В начале похода они видели себя победителями. Не допускали и мысли о разгроме. Принимали от дам поручения к французским модисткам. Обещали привезти Бонапарта в клетке. Не как зверя. Как канарейку!
Пели: «Вспомним Матушку-царицу…» Вспомнили! Мордой в грязь.
Старички могли теперь хихикать. Им, увитым лаврами екатерининских побед, все было ясно: не корсиканец силен, молодые пошли – дрянь. Весь рассвет нового века болтали о чести, правах и личной свободе. Не почитали монарха. Тем более монархиню. Великую государыню! Перед которой в Европах дрожал каждый лист!
Ставили ей в вину амурные похождения. О, конечно, теперь каждый помешан на целомудрии жен! Как раньше, в век Вольтера, были помешаны на мудрости. Посмотрим мы на ваших жен, как француз придет! Наших, по крайности, ни турок, ни швед, ни поляк тронуть не могли. Не то, что жен наших отцов. Мы – золотое поколение!
Так говорили они, качая уже не напудренными, а седыми головами и вспоминая, как гордо эти самые подагрические ноги попирали камни бастионов Ени-Кале и Кинбурна. Как легла под копыта коней Варшава. Как трусил ввязаться в драку северный сосед, а когда отважился – полетели клочки по закоулочкам.
Было время! Теперь не то. Все из-за сопляков, засранцев, молокососов! Не умеешь, не воюй. Где-то теперь наши шпаги?
Приходилось терпеть и отмалчиваться. Но злость продолжала кипеть и на чужих, и на своих. Зачем они так сильны? Зачем мы так самодовольны?
Посольство ехало уже по землям герцогства Варшавского и досыта нахлебалось польских дерзостей.

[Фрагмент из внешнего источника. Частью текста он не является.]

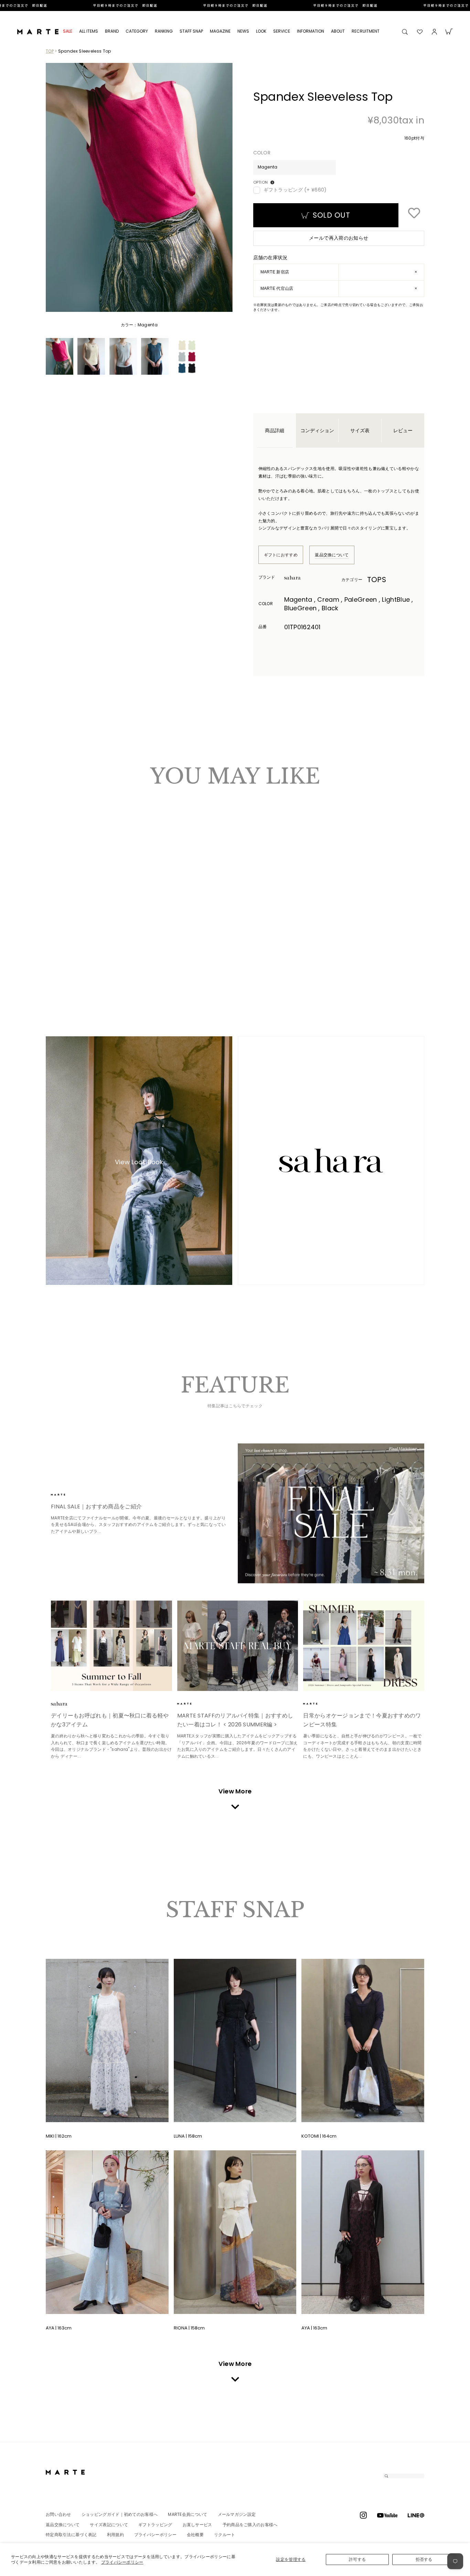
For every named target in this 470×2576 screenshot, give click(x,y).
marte (70, 1494)
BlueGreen (81, 953)
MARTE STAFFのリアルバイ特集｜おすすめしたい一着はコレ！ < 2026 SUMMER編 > (235, 1720)
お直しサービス (197, 2525)
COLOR (262, 153)
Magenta (55, 953)
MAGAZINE (220, 31)
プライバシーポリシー (122, 2562)
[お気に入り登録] (413, 213)
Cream (61, 953)
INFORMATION (310, 31)
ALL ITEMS (88, 31)
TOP (50, 51)
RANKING (164, 31)
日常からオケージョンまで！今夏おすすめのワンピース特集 (362, 1720)
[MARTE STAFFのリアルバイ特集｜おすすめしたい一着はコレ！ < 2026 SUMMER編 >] (237, 1646)
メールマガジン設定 (237, 2514)
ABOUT (338, 31)
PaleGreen (68, 953)
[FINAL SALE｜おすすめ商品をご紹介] (331, 1513)
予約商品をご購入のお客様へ (250, 2525)
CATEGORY (137, 31)
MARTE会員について (187, 2514)
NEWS (243, 31)
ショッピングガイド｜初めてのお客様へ (120, 2514)
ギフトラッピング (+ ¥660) (295, 190)
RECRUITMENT (366, 31)
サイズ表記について (109, 2525)
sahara (303, 577)
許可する (357, 2559)
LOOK (261, 31)
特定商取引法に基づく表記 (71, 2534)
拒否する (424, 2559)
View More (235, 1791)
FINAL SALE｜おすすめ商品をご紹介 (96, 1506)
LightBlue (74, 953)
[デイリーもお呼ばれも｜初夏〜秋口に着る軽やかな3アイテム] (111, 1646)
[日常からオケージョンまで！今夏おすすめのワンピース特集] (363, 1646)
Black (87, 953)
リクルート (224, 2534)
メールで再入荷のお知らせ (338, 237)
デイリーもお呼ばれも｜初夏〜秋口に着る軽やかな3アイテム (110, 1720)
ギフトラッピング (155, 2525)
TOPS (376, 580)
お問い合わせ (58, 2514)
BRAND (112, 31)
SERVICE (281, 31)
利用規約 (115, 2534)
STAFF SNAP (191, 31)
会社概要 (195, 2534)
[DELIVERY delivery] (235, 5)
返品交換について (332, 555)
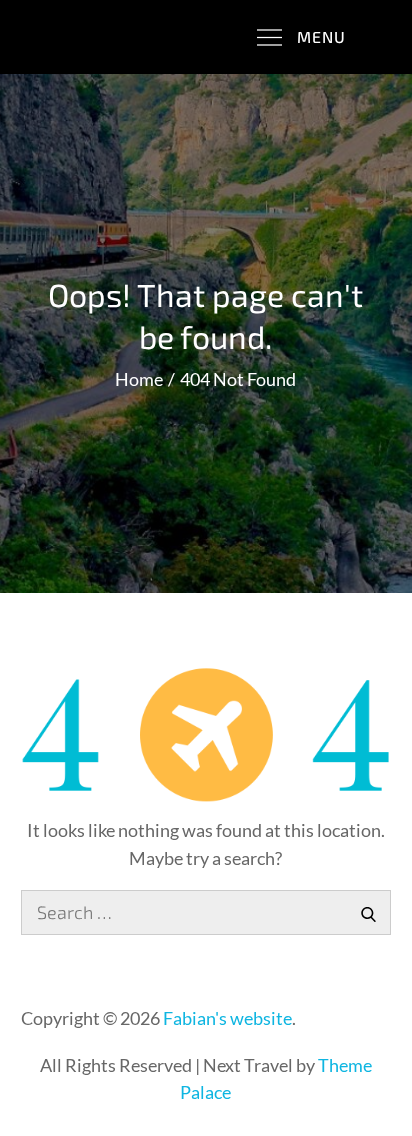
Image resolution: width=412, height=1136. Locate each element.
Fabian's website (227, 1018)
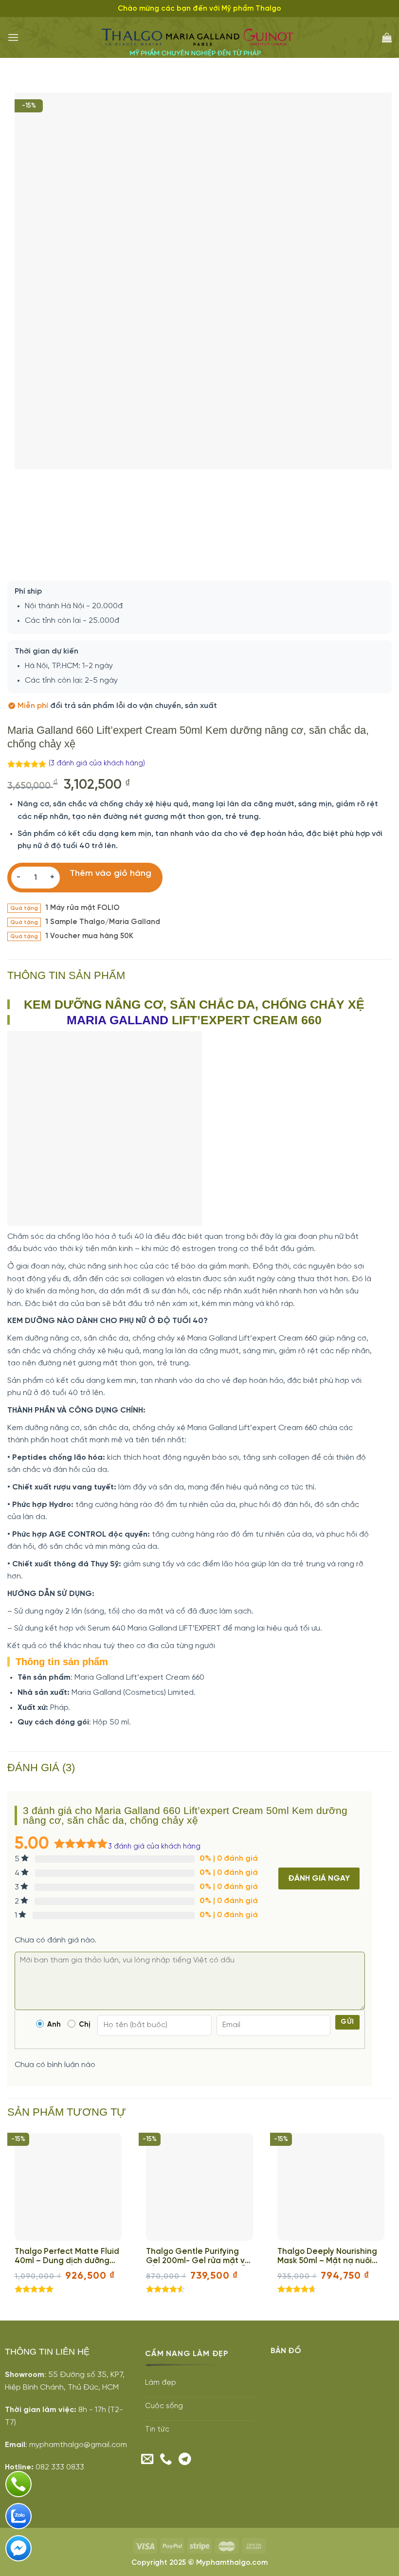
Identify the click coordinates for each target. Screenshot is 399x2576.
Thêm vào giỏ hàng (110, 873)
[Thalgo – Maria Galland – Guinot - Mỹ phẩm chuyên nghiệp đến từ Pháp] (200, 37)
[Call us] (166, 2460)
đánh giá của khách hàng (154, 1846)
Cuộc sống (164, 2406)
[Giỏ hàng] (387, 37)
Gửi (347, 2022)
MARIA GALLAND (117, 1020)
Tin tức (157, 2429)
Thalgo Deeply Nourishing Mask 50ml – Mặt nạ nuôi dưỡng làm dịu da (327, 2257)
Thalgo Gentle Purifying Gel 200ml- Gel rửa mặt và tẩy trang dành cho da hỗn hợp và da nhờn (198, 2257)
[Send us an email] (147, 2460)
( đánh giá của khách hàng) (97, 763)
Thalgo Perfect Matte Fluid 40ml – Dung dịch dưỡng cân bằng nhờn (67, 2257)
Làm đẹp (160, 2383)
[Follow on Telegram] (185, 2460)
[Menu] (13, 37)
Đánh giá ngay (319, 1878)
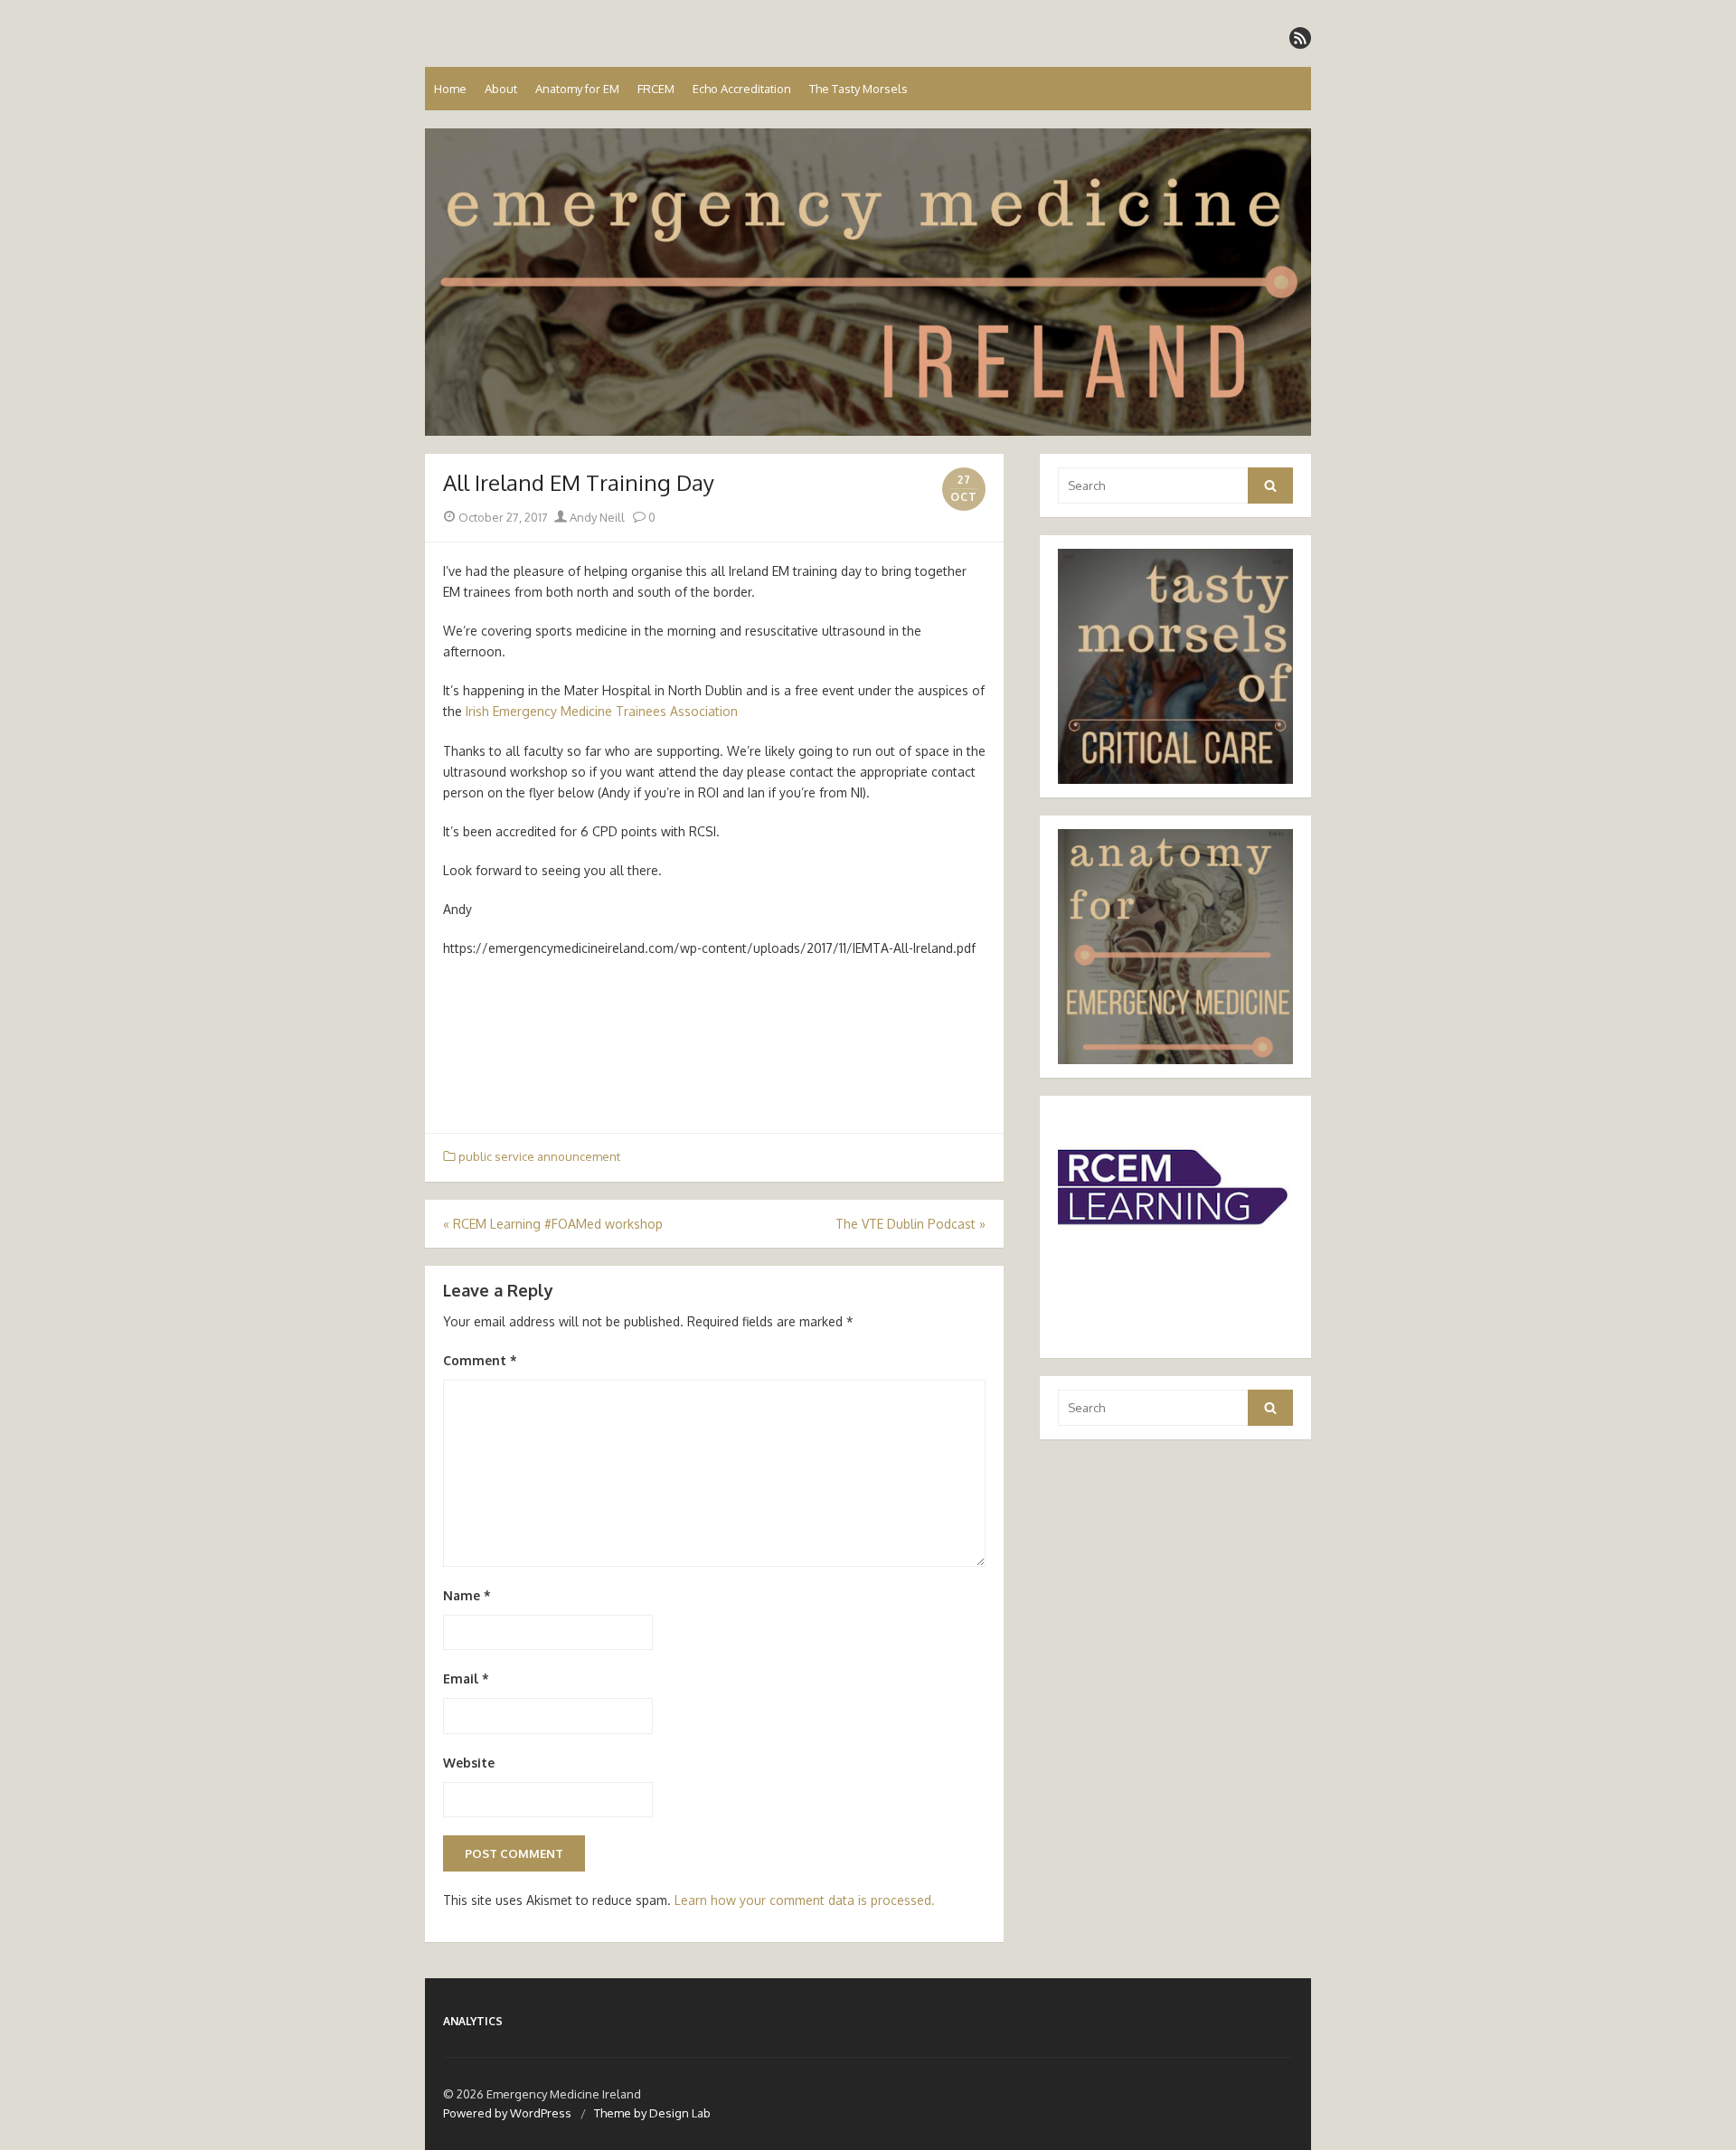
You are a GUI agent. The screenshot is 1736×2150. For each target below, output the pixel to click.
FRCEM (656, 88)
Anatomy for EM (577, 88)
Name (467, 1595)
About (501, 88)
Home (450, 88)
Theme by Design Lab (652, 2113)
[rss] (1300, 38)
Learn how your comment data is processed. (805, 1900)
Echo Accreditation (742, 88)
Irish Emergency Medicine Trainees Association (602, 711)
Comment (480, 1360)
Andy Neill (596, 517)
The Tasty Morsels (858, 88)
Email (466, 1678)
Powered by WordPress (507, 2113)
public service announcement (539, 1156)
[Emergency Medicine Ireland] (868, 282)
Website (469, 1762)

Лошадей на станциях, и тех пытались не дать – в разгонах! Перед вами что фельдъегерь?
Двух смотрителей Толстой приказал высечь. Одного, особо наглого, повесить. А конную тягу стали забирать еще до станций, в ближайших деревнях. Просто окружали табун, мирно щипавший траву в ночном, и уводили к себе. Утром выбирали каурок покрепче, остальных отпускали на радость хозяевам. И вся недолга.
Кто придумал? Александр Христофорович не считал нужным церемониться с теми, кто доброго обращения не понимает.